Welch shared a similar story.

“This grant has been a lifeline for my business,” she said. “The core of my business is celebration and togetherness, and, because people are not having as many large events, our business has certainly been negatively impacted. Orders were down.”

Welch said she applied for other grants, but said she was unsuccessful in obtaining an award. She feared she would have to shut down. She received just under $9,000.

“Rent is my biggest expense, and having the cushion of the New Jersey Redevelopment Authority grant has been our saving grace as we continue to weather this pandemic,” she said.

Leslie Anderson. (File photo)

Anderson and NJRA said these are just the types of businesses the organization is trying to help.
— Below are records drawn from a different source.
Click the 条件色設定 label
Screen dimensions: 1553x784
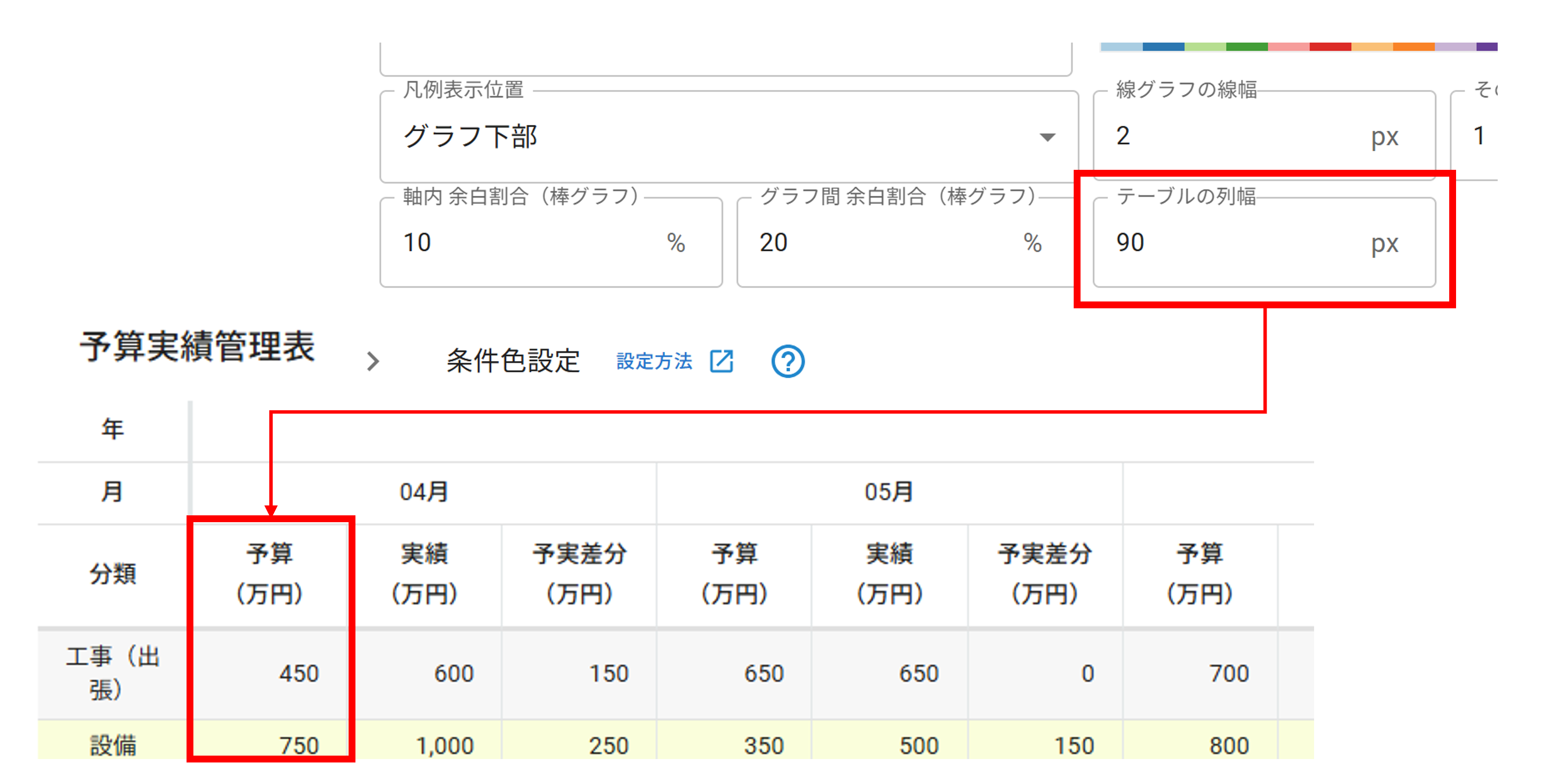(x=513, y=360)
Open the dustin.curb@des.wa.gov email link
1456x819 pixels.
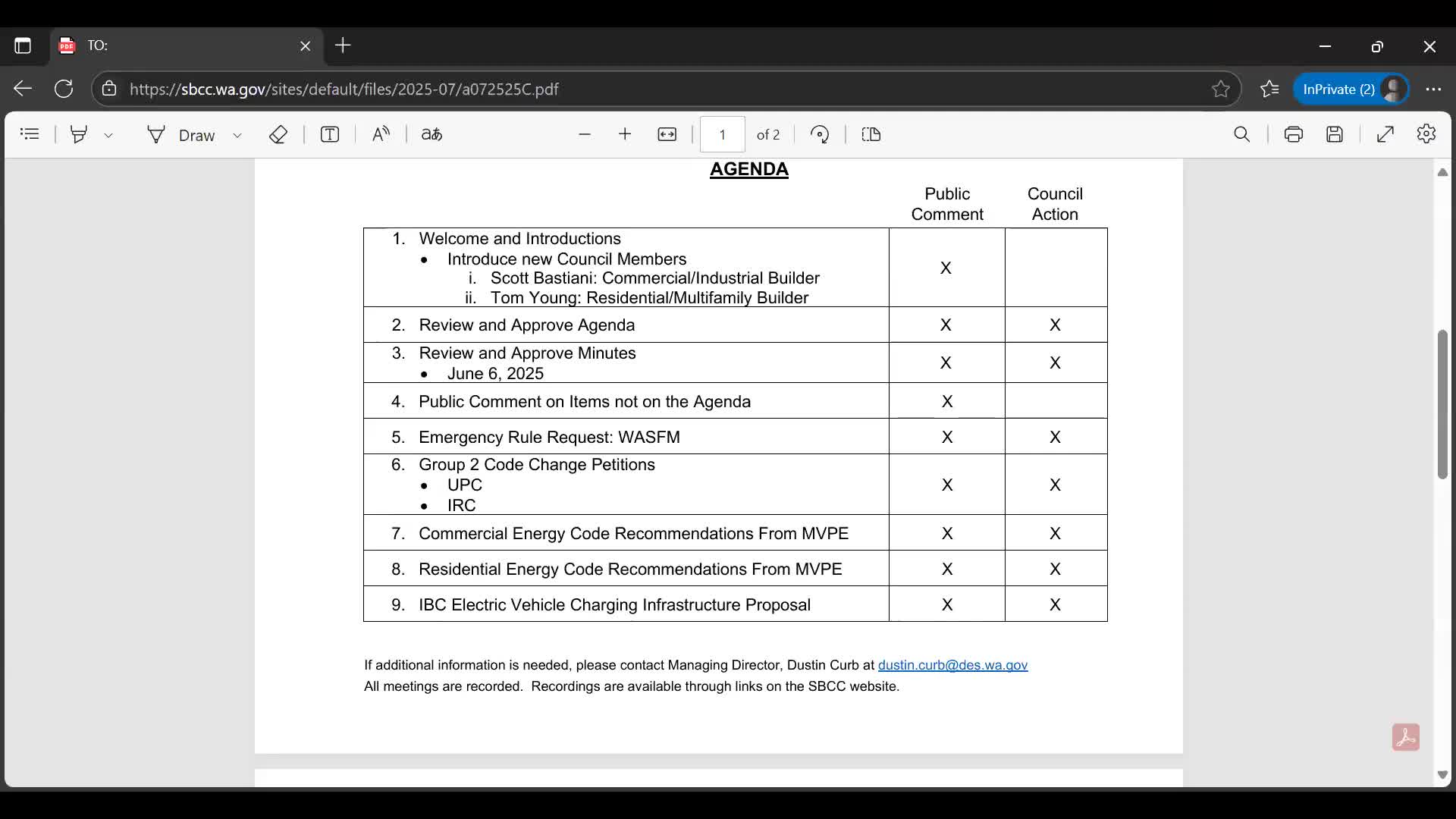[952, 665]
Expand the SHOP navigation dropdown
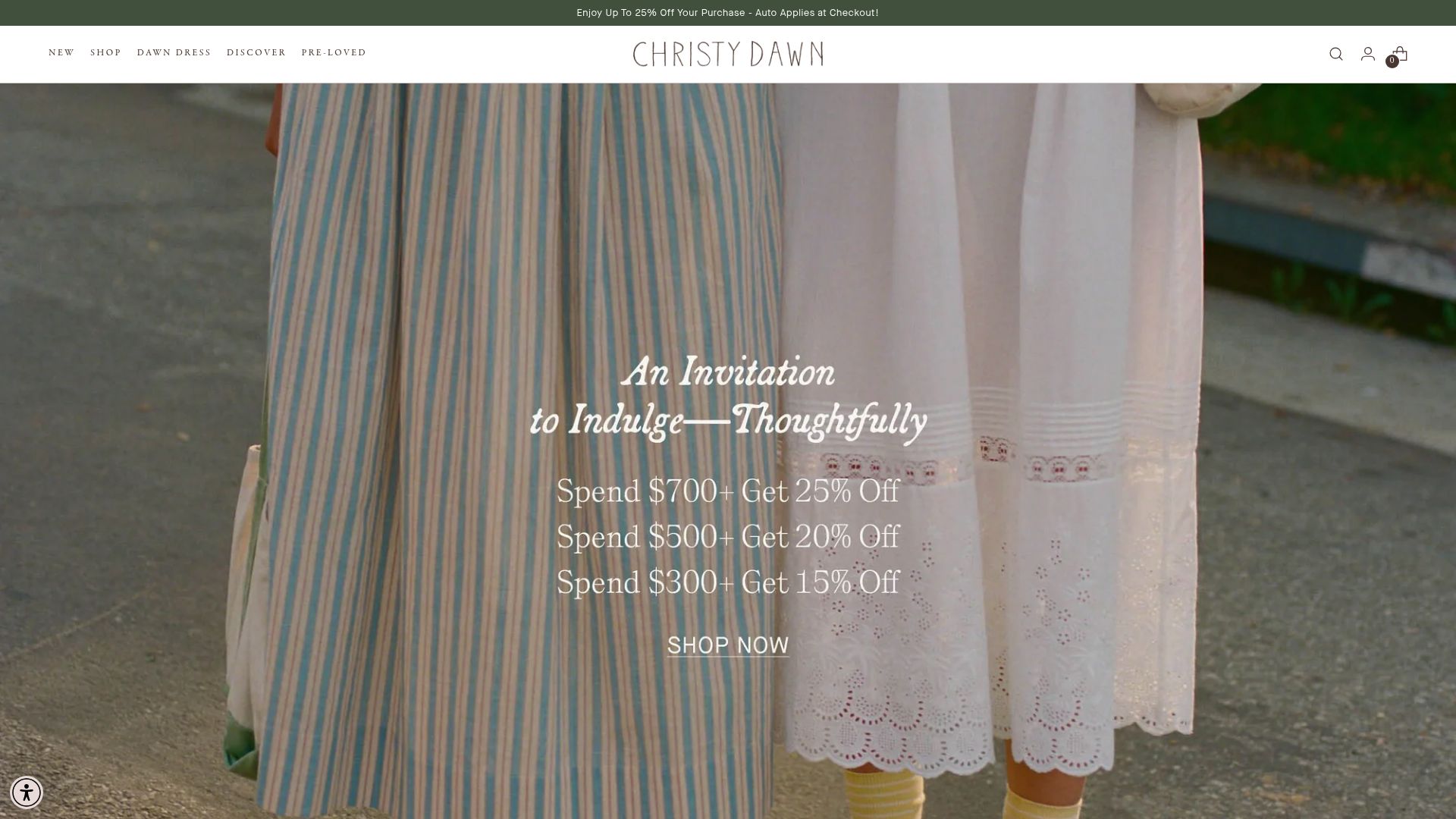The width and height of the screenshot is (1456, 819). 106,52
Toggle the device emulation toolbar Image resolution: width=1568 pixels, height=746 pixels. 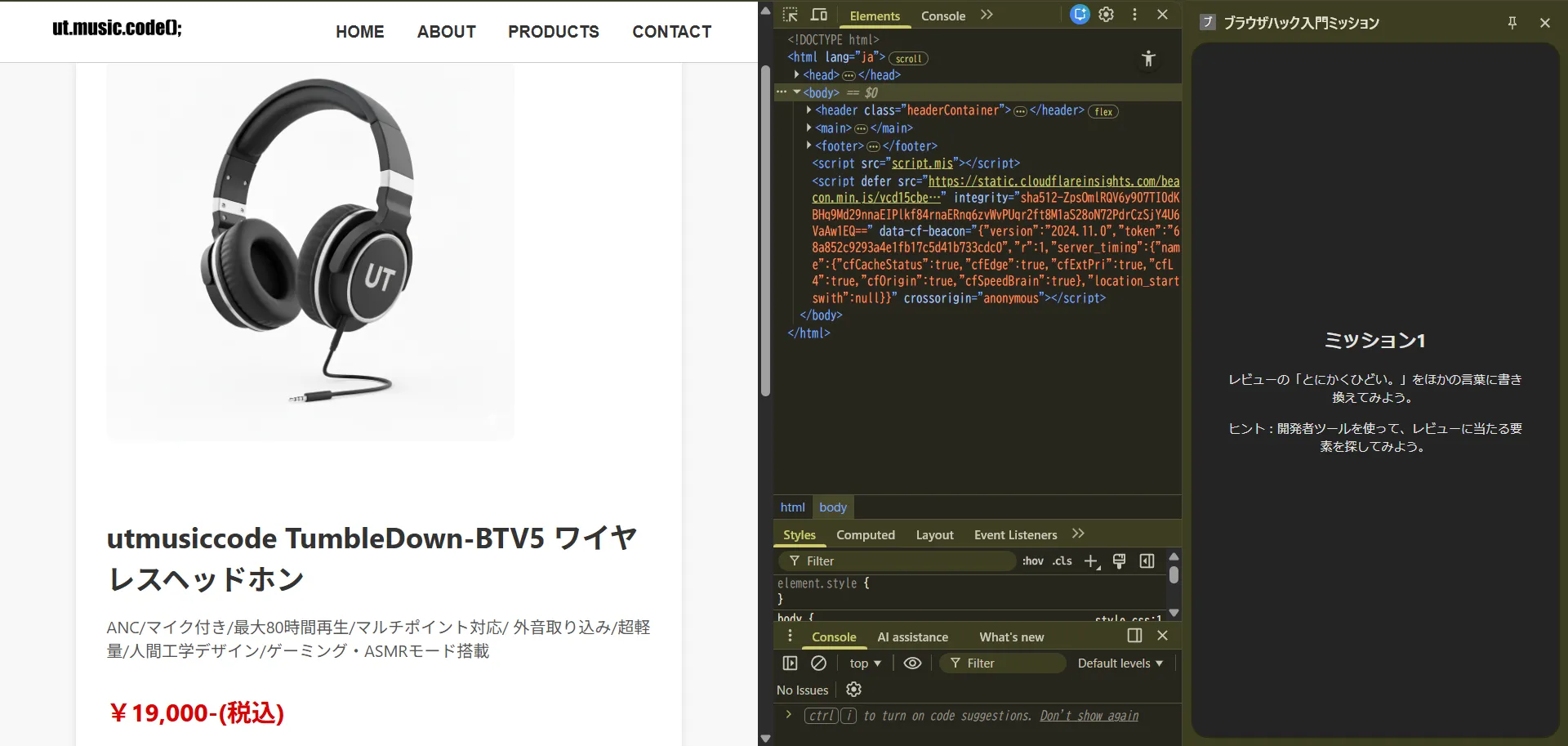pos(818,14)
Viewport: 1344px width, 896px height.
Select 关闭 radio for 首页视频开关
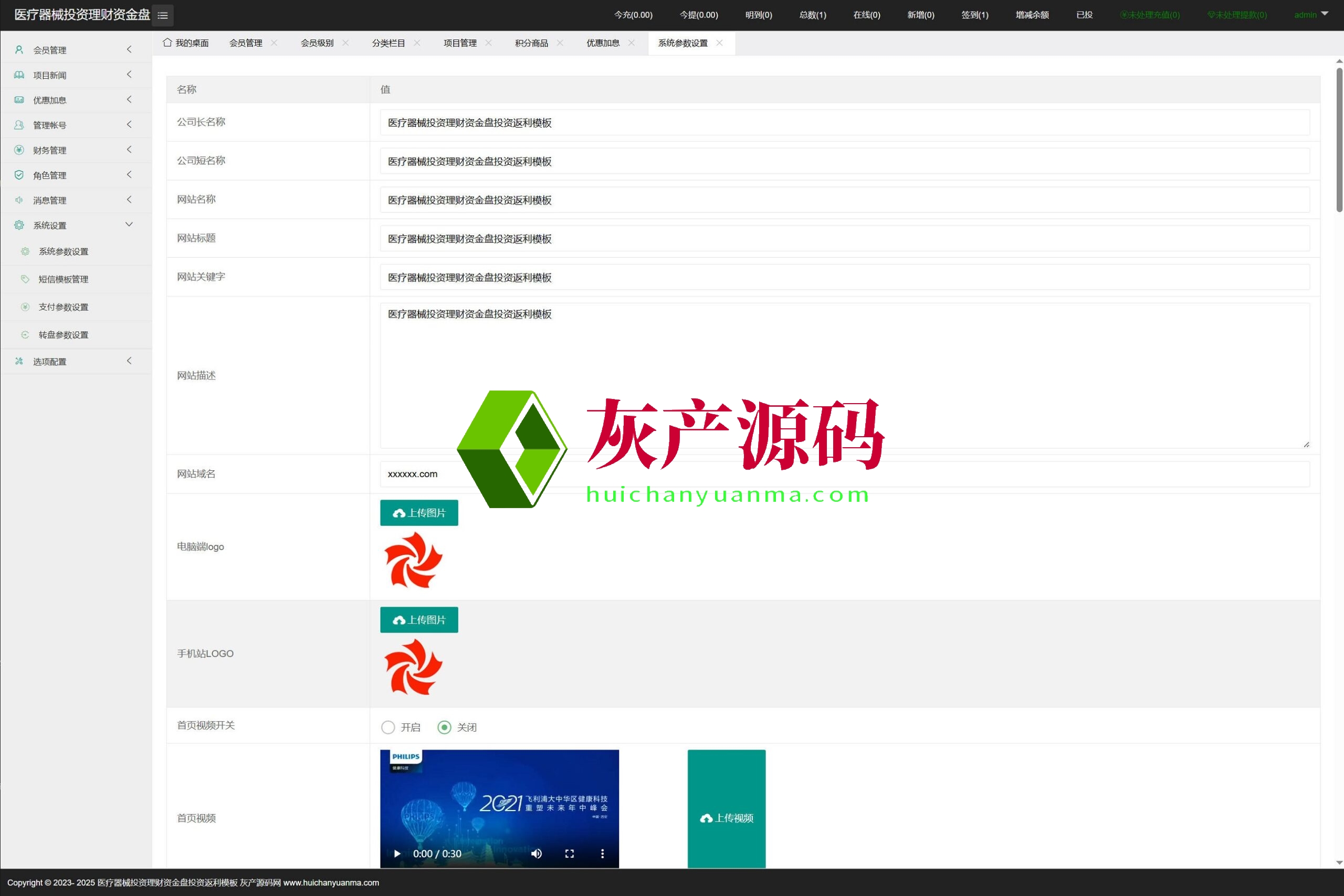(x=444, y=727)
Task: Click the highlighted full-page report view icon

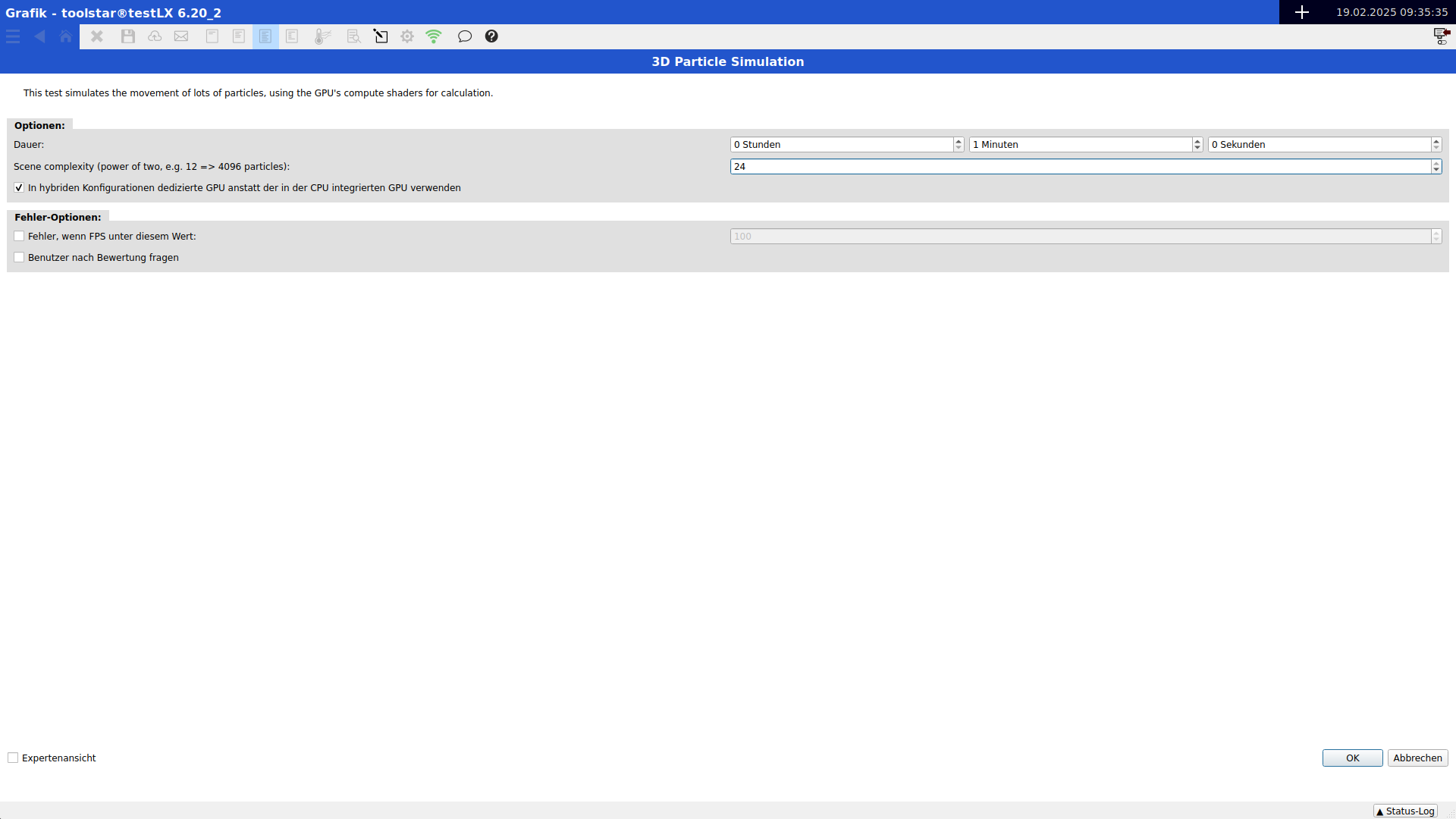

Of the applicants, 90% were minority, 55% were women and 3% were veterans. Even more, Anderson said 70% of applicants had not received any other public-sector funding.

“We focused on the most impacted communities and business,” Anderson said. “And, while we recognize that more help is needed, we are immensely grateful to have been able to assist those highlighted here and so many others. We will continue to provide as many resources and as much support as we can.”

Caesar Pereda is grateful. He said the $10,000 grant his mother received was the difference between staying open or closing.

“A lot of our customers are state workers,” he said. “When the shutdown occurred, we were concerned about how we would survive.”

Trying times had many searching for options.

“My mother is a hard worker,” he said. “She’s never been a big fan of collecting unemployment or anything like that. But, since COVID-19 has affected so many small businesses, she had to do what she had to do. We were fortunate to have the support of New Jersey Redevelopment Authority’s grant and the continued loyalty of our customers.

“The grant has been a big help with the things a business owner doesn’t usually have to think about like utilities and rent.”

The key was to get more funding to more businesses, Welch said.

“I made sure to share the information with my fellow business owners who I know were struggling as well, and they got the grants,” she said. “We’ll only get through this tough period if we all stick together, and I’m filled with gratitude for the resources provided to me and my fellow business owners by the NJRA to help us survive.”

Smith said the benefit of the program goes beyond the business owners.

“When I speak to my students, they tell me InSpira is their home away from home,” she said. “It would be a tragedy for them and for their communities to lose that. If I did not receive this grant, I don’t know if I’d be able to stay open.”